[BEGIN DATA TO USE]
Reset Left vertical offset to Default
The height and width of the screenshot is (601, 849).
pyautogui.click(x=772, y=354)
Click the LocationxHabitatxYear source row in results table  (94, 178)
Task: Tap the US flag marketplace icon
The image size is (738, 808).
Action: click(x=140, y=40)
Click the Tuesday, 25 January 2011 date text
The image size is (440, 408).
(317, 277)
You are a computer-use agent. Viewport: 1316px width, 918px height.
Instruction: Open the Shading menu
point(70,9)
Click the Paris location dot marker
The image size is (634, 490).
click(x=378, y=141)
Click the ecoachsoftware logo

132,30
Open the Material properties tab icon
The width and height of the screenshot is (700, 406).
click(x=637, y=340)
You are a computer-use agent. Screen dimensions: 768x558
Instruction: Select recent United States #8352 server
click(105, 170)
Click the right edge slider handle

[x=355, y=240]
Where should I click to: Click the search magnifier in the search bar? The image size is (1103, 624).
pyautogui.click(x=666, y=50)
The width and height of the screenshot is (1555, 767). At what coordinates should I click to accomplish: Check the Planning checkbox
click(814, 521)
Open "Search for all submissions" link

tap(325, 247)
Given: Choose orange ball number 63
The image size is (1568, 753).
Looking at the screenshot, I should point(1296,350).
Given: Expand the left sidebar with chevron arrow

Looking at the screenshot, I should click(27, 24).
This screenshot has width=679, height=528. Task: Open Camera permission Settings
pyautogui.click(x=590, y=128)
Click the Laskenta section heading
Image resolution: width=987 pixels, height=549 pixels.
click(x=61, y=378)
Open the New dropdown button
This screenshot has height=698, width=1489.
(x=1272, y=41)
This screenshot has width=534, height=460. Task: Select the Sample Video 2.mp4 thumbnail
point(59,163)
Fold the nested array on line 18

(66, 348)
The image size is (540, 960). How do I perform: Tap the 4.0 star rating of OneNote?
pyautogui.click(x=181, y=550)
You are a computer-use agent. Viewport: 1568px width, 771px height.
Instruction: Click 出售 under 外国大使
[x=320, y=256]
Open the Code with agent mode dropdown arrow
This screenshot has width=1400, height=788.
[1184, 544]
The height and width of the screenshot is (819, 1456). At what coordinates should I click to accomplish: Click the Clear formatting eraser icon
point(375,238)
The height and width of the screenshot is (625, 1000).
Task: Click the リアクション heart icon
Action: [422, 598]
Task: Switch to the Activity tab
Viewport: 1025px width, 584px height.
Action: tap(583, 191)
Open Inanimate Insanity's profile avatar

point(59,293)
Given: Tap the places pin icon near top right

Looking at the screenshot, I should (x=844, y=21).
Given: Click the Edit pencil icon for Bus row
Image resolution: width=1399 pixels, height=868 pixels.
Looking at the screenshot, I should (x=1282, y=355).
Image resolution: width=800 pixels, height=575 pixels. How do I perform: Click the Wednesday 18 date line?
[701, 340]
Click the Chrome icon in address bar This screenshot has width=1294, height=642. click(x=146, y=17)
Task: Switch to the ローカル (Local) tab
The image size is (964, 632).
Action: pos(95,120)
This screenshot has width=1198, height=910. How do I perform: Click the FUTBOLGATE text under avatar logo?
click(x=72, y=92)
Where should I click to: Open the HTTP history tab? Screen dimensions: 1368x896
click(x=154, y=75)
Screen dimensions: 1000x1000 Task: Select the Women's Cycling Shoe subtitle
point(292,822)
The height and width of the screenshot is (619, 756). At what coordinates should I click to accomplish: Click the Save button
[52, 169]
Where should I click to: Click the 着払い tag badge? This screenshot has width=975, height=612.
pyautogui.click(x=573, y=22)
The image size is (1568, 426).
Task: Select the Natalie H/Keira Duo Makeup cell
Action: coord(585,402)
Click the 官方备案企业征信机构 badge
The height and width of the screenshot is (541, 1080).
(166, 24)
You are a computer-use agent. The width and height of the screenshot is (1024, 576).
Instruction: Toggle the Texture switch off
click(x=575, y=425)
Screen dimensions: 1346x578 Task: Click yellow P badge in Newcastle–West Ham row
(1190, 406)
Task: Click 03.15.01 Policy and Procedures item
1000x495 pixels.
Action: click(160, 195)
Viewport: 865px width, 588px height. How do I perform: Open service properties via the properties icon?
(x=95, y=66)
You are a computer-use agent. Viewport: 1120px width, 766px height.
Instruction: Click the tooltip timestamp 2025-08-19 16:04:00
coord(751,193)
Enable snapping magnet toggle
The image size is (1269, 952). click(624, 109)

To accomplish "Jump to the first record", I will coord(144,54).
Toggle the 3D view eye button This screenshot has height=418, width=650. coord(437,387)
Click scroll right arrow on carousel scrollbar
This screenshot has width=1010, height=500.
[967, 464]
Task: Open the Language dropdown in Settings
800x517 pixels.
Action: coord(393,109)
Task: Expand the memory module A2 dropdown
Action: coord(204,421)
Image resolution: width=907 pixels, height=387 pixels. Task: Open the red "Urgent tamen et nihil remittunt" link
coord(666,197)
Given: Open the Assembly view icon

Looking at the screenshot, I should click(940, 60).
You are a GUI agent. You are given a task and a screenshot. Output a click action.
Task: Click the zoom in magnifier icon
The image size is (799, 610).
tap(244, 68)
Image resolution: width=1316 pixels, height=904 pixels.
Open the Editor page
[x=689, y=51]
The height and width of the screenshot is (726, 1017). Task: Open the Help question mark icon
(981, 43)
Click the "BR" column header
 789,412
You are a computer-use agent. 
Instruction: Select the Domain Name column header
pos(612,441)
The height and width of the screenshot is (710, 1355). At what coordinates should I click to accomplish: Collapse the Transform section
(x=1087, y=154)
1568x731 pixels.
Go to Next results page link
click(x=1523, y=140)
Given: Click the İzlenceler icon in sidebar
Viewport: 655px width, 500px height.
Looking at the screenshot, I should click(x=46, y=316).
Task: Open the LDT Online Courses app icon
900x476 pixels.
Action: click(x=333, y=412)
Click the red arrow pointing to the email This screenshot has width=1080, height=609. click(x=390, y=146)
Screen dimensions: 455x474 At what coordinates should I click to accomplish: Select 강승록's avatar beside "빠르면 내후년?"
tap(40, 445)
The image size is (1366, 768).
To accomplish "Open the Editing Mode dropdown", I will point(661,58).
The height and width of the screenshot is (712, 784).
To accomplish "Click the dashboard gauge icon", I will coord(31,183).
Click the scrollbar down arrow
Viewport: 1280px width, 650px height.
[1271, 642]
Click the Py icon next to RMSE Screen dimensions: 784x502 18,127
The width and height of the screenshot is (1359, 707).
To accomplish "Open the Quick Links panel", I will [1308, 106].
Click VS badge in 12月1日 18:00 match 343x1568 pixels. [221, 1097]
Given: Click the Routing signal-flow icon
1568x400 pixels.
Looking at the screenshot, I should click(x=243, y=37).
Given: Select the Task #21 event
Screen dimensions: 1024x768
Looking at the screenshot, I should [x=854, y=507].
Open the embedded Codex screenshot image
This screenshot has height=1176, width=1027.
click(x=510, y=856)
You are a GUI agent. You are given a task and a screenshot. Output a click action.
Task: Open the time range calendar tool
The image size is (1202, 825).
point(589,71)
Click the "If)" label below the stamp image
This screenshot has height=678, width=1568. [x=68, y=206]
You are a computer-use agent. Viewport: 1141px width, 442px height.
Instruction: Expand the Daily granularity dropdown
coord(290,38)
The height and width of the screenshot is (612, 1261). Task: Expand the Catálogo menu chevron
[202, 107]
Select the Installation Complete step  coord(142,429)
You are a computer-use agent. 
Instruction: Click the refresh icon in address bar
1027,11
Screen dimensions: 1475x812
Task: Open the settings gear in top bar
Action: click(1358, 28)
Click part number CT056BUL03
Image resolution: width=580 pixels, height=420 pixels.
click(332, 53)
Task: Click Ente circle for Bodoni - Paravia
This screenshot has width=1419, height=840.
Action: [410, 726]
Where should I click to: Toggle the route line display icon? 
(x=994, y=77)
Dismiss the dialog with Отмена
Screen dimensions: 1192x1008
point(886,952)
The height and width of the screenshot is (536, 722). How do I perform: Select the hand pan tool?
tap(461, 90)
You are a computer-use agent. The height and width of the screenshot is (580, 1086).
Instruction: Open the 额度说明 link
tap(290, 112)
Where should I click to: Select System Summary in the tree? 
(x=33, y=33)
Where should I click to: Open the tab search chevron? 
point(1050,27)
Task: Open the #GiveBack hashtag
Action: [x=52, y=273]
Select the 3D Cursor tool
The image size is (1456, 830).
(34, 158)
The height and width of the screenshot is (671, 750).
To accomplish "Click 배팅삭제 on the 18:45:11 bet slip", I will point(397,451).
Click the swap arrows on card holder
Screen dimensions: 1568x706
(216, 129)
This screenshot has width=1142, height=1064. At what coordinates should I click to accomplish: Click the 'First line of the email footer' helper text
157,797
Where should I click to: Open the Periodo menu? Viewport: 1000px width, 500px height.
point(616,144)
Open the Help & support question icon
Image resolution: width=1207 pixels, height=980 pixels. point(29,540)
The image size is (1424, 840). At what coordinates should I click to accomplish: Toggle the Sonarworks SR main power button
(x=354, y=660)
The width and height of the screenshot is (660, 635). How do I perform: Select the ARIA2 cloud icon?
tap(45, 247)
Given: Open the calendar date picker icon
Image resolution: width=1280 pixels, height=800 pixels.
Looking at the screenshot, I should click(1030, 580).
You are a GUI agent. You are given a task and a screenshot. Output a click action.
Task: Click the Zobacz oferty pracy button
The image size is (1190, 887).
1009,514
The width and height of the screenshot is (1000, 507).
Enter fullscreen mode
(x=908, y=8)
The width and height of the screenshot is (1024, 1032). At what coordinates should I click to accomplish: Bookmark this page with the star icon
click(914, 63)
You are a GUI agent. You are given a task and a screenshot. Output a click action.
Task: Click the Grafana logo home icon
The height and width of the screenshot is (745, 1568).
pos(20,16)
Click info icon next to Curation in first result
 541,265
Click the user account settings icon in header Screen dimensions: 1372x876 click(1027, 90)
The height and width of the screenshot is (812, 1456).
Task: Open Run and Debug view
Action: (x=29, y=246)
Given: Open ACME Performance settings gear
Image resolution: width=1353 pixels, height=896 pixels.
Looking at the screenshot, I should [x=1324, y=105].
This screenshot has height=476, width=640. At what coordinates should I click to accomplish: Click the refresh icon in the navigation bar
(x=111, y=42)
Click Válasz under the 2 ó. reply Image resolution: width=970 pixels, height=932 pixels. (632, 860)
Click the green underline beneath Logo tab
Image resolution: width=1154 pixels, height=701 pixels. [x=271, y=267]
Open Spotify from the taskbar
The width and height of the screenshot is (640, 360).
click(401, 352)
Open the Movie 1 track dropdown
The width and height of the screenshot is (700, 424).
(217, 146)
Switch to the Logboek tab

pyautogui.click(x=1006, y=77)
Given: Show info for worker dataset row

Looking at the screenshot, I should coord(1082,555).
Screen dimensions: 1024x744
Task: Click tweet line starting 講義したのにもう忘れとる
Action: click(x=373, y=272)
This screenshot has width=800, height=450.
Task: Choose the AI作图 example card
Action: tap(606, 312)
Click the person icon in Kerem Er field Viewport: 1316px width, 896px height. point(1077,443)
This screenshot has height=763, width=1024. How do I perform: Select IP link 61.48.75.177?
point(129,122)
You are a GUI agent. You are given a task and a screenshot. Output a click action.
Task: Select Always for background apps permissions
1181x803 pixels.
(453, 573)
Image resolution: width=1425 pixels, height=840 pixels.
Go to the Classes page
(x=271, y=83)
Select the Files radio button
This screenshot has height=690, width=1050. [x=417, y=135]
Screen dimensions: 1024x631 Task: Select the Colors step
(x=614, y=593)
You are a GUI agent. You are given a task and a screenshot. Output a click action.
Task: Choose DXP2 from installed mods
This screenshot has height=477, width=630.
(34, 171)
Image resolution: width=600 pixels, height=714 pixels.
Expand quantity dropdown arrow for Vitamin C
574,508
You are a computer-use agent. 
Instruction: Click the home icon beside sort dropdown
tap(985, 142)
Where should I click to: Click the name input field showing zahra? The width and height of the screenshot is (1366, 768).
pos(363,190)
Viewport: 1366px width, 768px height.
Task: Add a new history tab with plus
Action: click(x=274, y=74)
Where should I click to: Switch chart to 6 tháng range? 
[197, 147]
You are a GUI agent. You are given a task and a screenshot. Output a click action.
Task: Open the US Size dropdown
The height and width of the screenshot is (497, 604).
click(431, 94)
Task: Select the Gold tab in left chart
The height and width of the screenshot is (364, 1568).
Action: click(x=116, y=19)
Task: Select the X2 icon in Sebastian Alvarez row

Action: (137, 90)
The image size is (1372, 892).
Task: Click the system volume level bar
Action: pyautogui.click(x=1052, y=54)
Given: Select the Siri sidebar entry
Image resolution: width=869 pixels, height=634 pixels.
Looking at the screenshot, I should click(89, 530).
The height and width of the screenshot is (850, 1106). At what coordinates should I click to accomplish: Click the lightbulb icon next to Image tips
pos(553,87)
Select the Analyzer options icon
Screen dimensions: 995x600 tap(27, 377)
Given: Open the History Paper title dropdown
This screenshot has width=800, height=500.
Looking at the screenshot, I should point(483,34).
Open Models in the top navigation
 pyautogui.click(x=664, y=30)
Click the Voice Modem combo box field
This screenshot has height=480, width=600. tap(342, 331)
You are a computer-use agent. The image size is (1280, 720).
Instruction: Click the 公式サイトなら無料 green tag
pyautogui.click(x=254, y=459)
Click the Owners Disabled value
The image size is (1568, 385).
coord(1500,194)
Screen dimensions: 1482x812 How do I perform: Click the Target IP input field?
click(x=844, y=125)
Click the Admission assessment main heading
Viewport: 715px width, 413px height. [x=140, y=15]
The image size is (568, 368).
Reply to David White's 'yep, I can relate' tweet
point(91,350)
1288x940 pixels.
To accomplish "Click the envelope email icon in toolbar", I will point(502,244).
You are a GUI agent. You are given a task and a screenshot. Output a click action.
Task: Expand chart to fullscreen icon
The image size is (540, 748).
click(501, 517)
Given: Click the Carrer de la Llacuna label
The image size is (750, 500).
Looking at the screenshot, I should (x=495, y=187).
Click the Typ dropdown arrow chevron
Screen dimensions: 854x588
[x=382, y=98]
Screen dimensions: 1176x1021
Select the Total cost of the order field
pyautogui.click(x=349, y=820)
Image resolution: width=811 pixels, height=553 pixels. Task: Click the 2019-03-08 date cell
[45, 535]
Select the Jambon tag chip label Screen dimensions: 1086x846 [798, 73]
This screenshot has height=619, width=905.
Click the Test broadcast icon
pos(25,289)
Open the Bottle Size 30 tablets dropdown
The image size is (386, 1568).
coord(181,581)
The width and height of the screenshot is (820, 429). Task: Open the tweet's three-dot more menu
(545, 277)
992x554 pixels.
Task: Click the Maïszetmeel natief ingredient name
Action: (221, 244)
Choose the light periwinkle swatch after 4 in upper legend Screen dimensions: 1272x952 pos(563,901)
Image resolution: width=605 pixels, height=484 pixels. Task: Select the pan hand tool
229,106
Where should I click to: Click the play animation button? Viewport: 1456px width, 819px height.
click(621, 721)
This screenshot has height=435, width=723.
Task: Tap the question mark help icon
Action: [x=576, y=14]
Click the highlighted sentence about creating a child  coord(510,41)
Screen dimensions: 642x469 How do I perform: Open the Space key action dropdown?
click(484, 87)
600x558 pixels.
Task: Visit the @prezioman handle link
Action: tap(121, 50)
[END DATA TO USE]
TASK DESCRIPTION
Repeat the data above verbatim, from the line with "Click the Voice Modem combo box field" to the line with "click(501, 517)", including both of those lines.

RESULT FOR THIS TASK
Click the Voice Modem combo box field
This screenshot has height=480, width=600. tap(342, 331)
You are a computer-use agent. The image size is (1280, 720).
Instruction: Click the 公式サイトなら無料 green tag
pyautogui.click(x=254, y=459)
Click the Owners Disabled value
The image size is (1568, 385).
coord(1500,194)
Screen dimensions: 1482x812 How do I perform: Click the Target IP input field?
click(x=844, y=125)
Click the Admission assessment main heading
Viewport: 715px width, 413px height. [x=140, y=15]
The image size is (568, 368).
Reply to David White's 'yep, I can relate' tweet
point(91,350)
1288x940 pixels.
To accomplish "Click the envelope email icon in toolbar", I will point(502,244).
You are a GUI agent. You are given a task and a screenshot. Output a click action.
Task: Expand chart to fullscreen icon
The image size is (540, 748).
click(501, 517)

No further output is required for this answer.